## start

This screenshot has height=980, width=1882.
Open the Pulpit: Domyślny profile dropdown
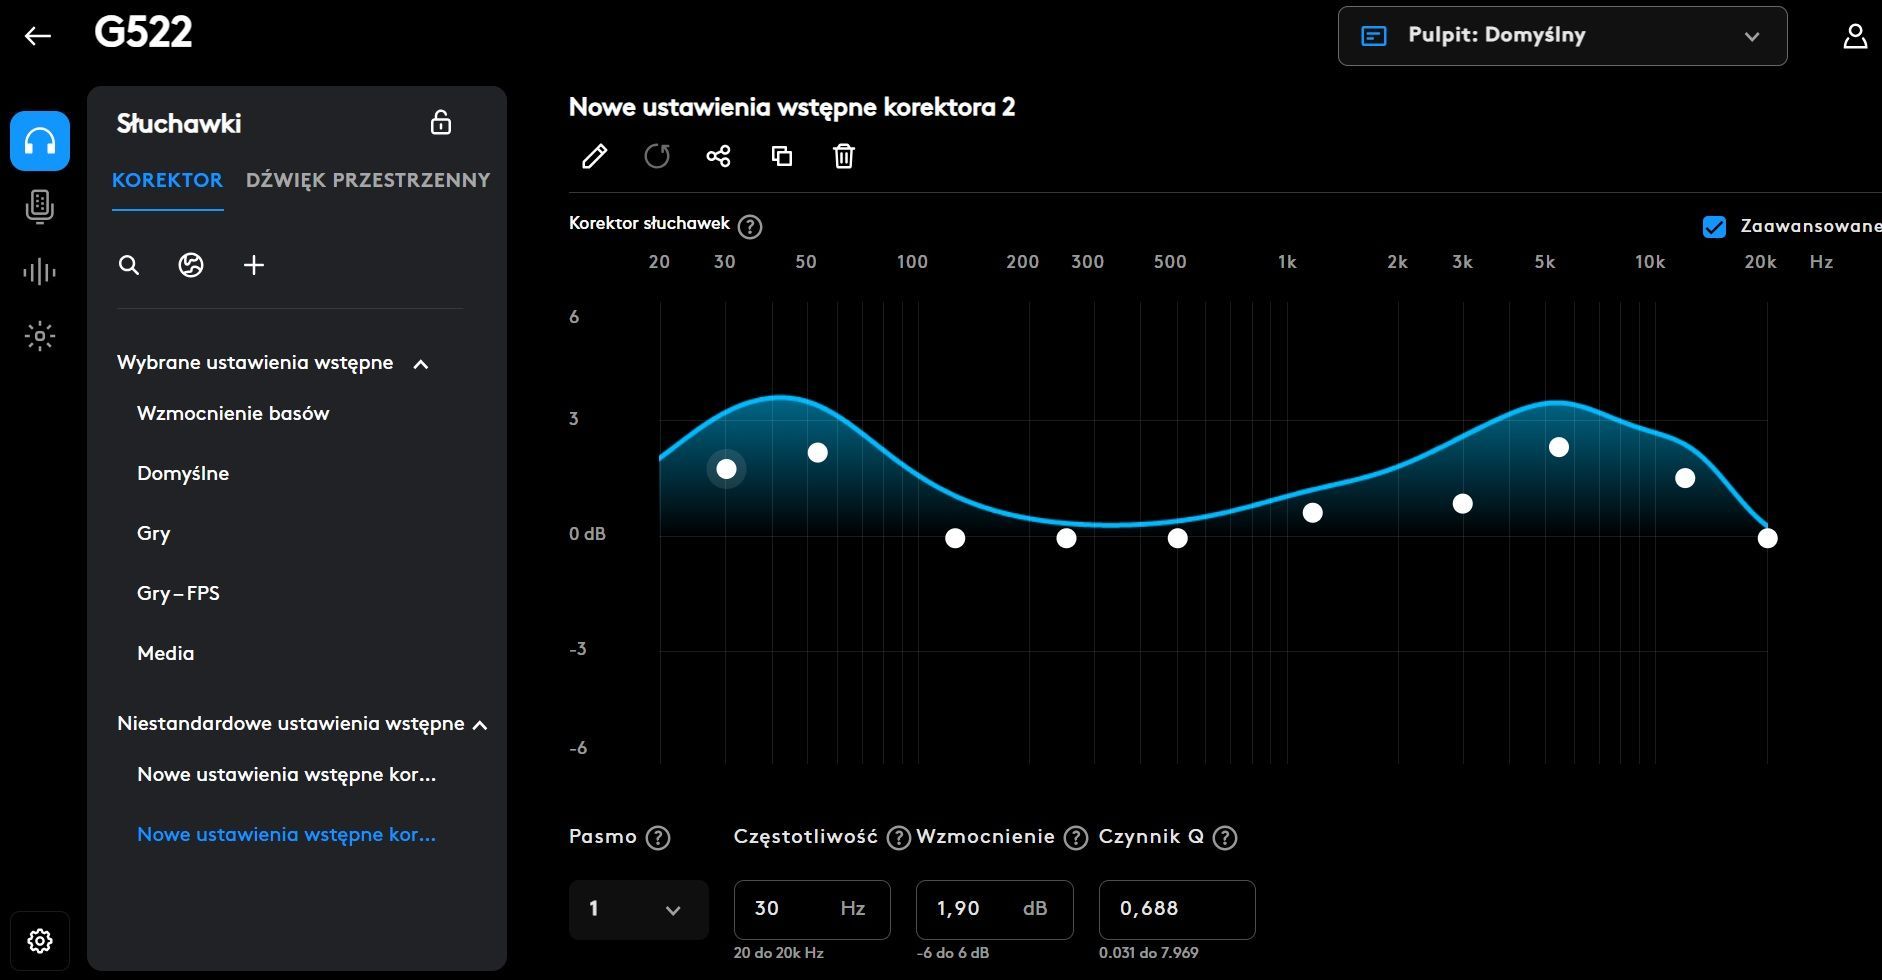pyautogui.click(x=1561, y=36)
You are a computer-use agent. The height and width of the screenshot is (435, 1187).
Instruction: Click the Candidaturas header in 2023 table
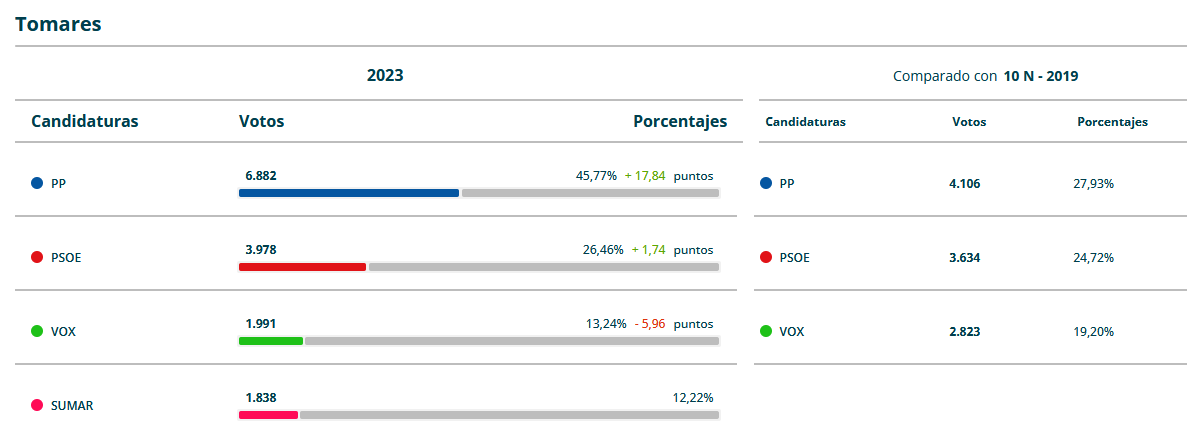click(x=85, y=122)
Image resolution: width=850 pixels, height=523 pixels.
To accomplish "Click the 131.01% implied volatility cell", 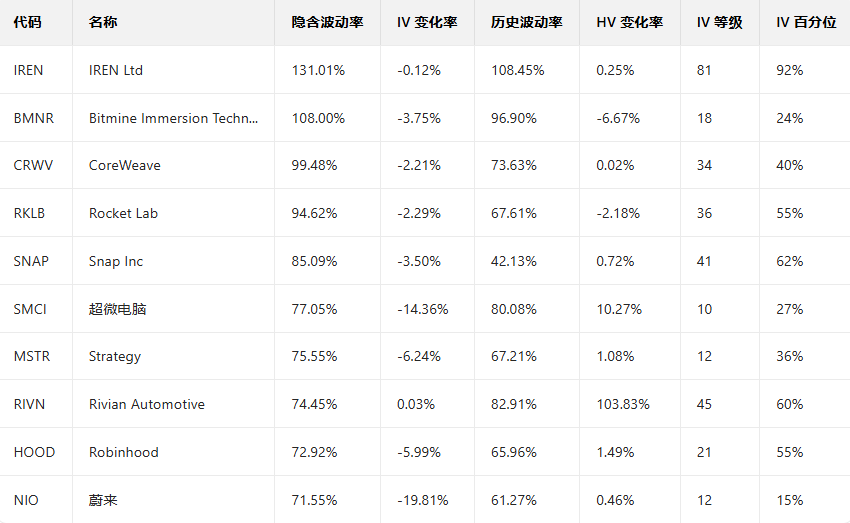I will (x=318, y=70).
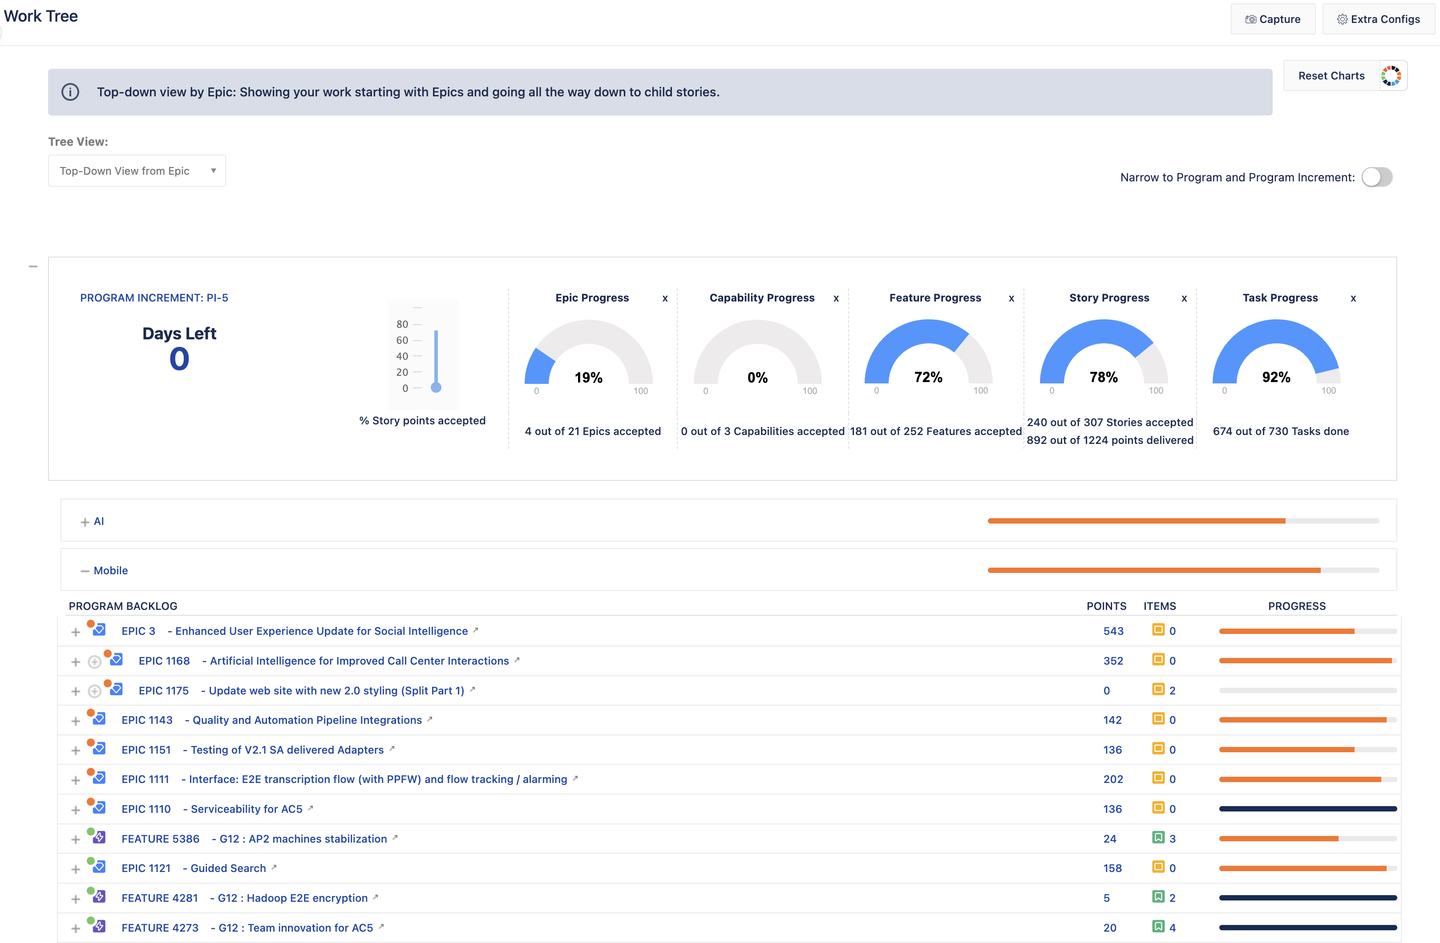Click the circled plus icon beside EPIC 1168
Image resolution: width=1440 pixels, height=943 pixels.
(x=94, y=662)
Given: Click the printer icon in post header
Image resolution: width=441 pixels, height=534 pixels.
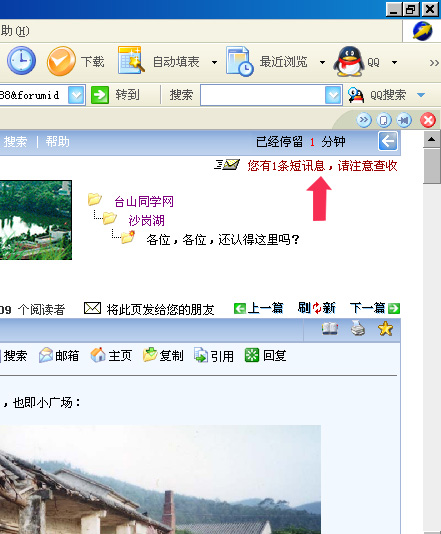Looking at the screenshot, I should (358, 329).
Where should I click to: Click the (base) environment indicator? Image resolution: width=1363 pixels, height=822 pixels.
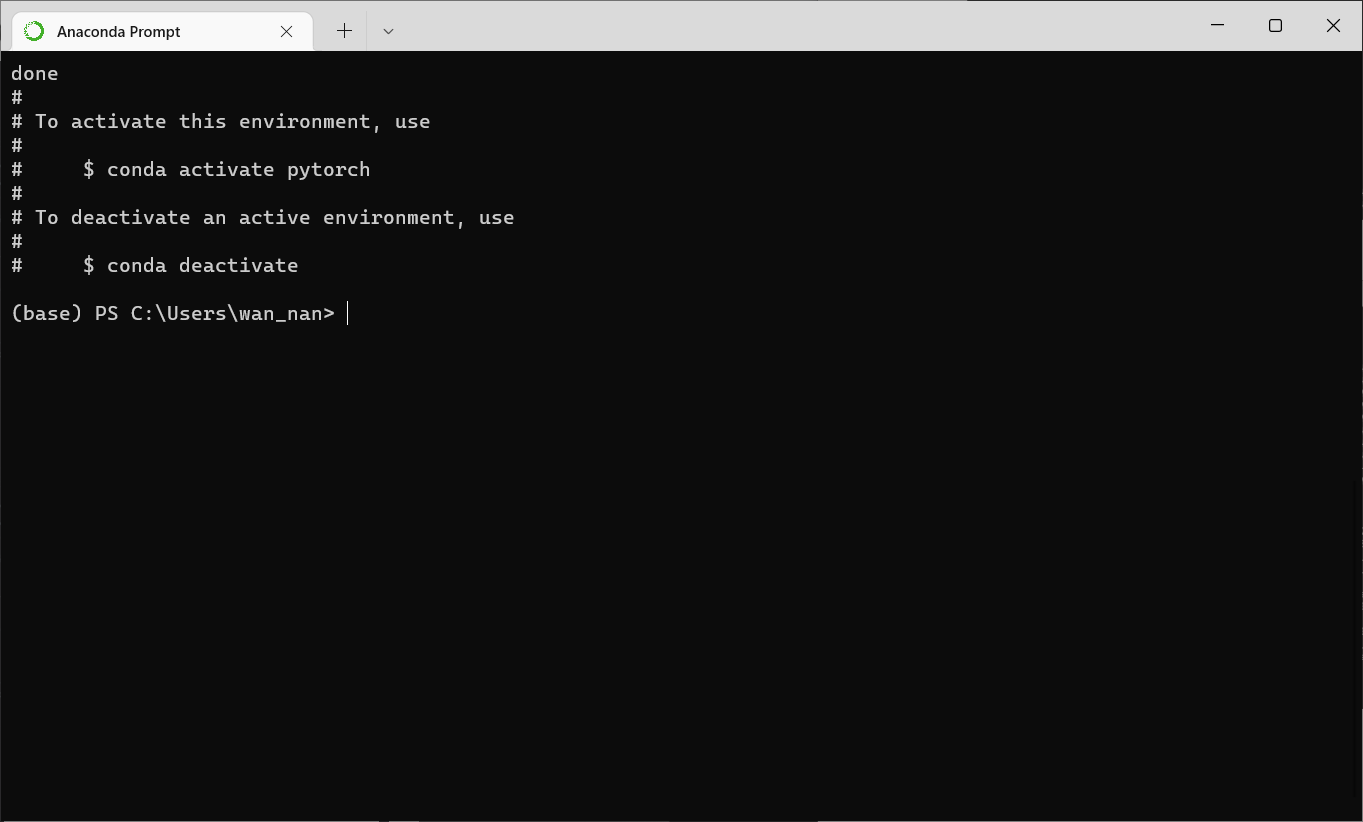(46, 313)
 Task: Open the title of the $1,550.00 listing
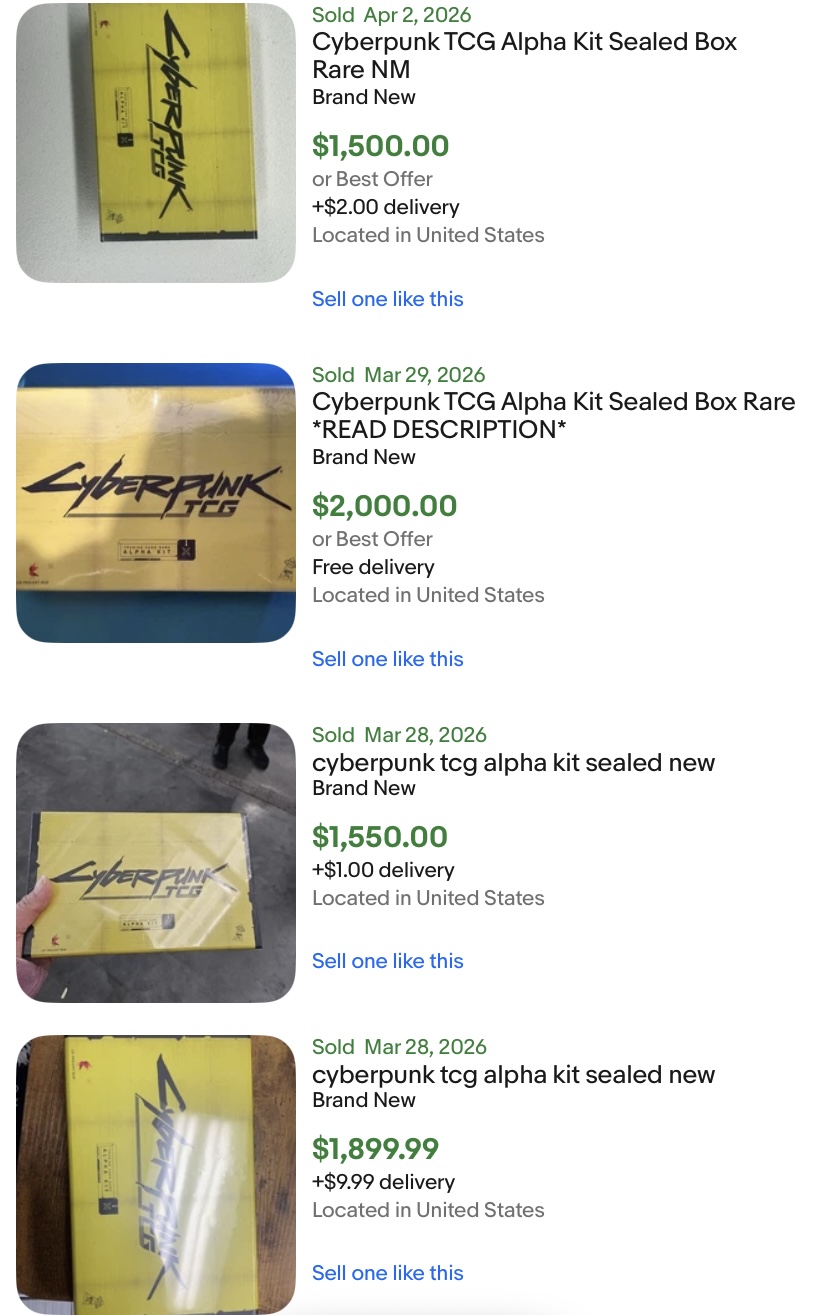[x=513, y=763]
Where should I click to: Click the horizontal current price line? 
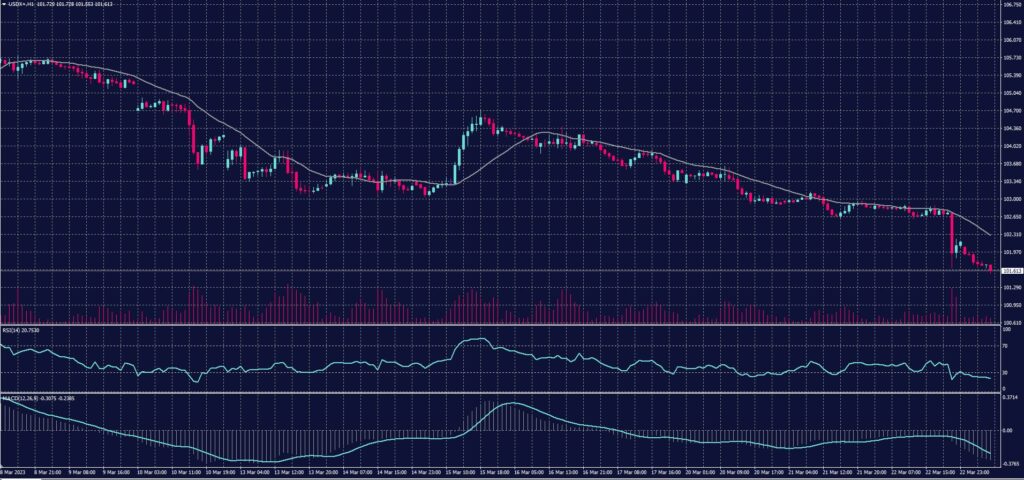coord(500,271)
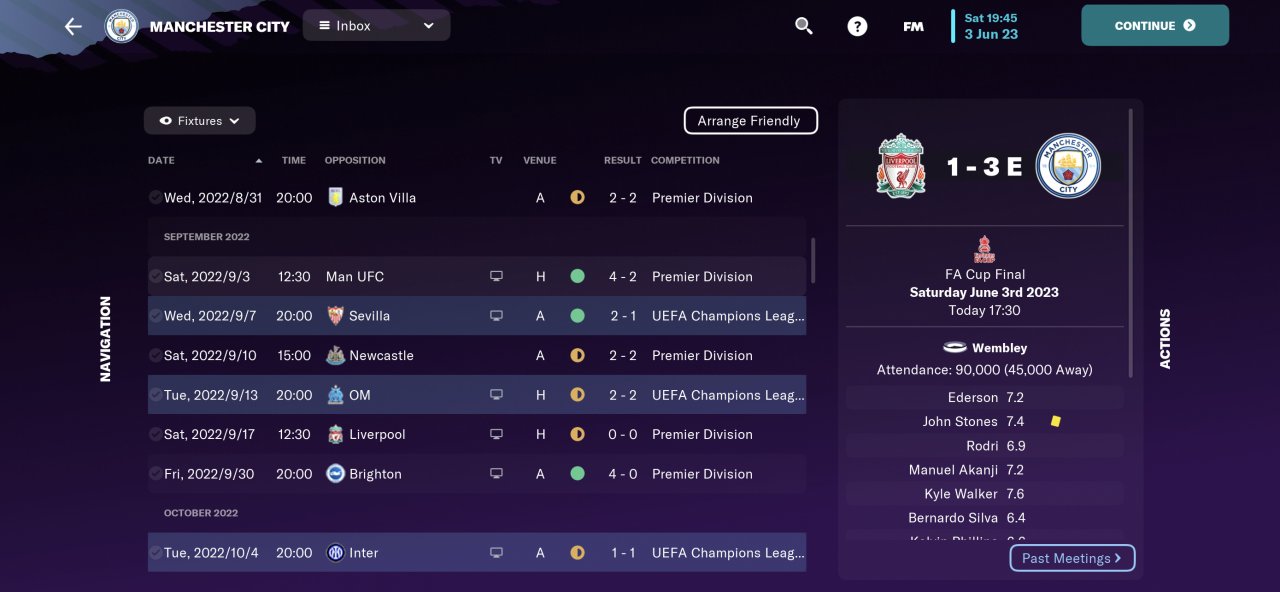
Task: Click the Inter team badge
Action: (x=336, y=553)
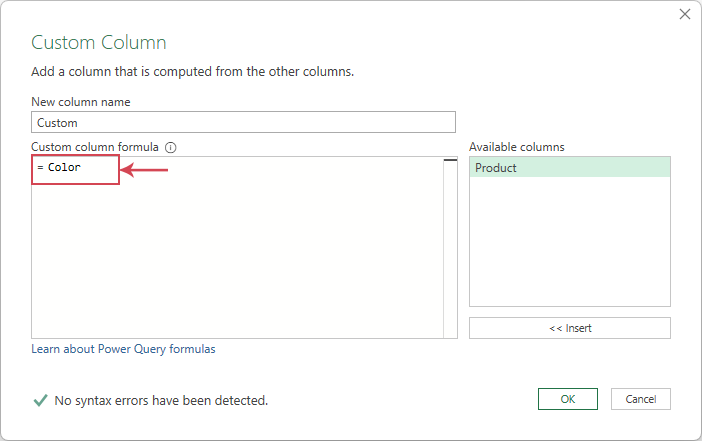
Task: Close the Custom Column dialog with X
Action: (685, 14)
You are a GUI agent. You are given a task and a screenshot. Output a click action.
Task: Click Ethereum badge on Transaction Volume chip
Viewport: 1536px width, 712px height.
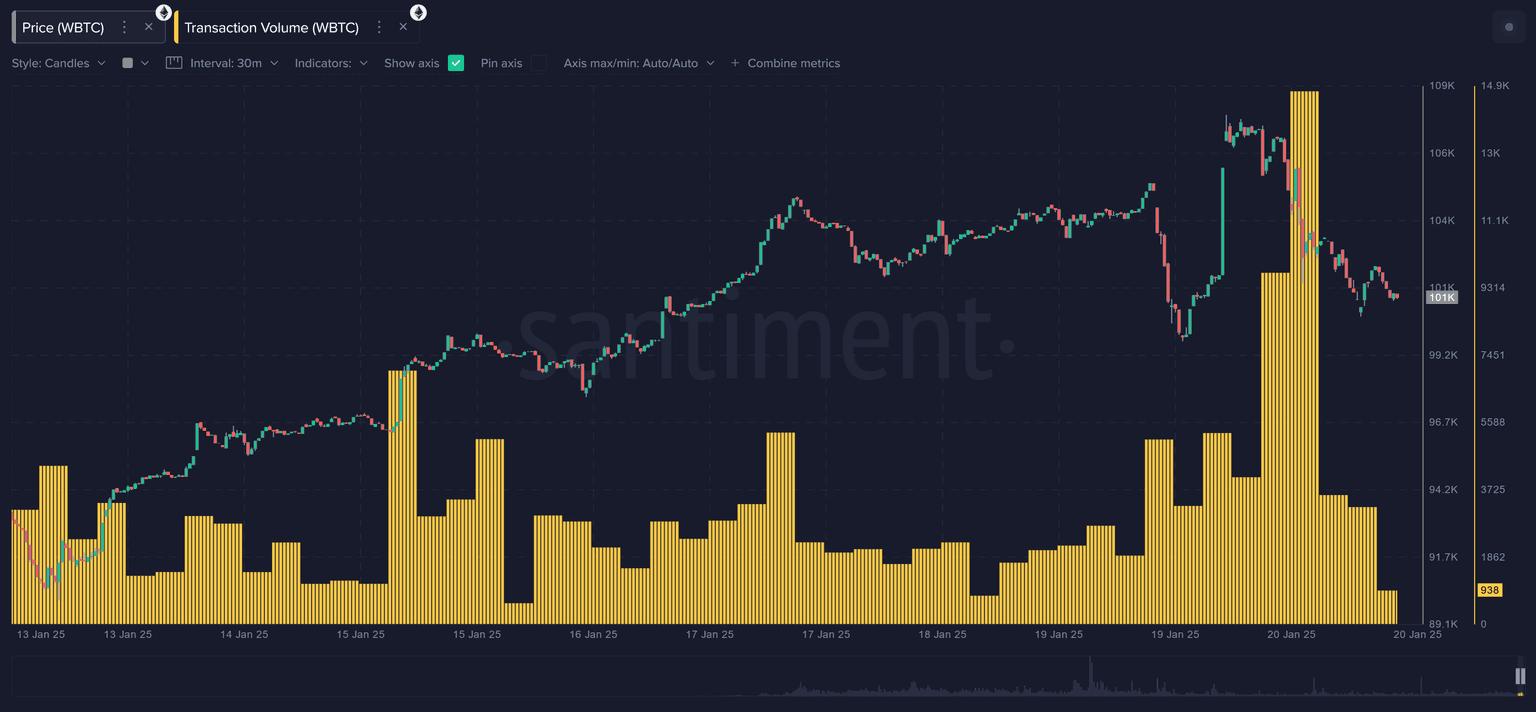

## end

▶ **Directive**
Copy the records word for word, starting at the line that contains "You are a GUI" and continuing through the end of the records. Leave out the pictures.

▶ **Task response**
You are a GUI agent. You are given a task and a screenshot. Output a click action.
Task: Click Ethereum badge on Transaction Volume chip
Viewport: 1536px width, 712px height.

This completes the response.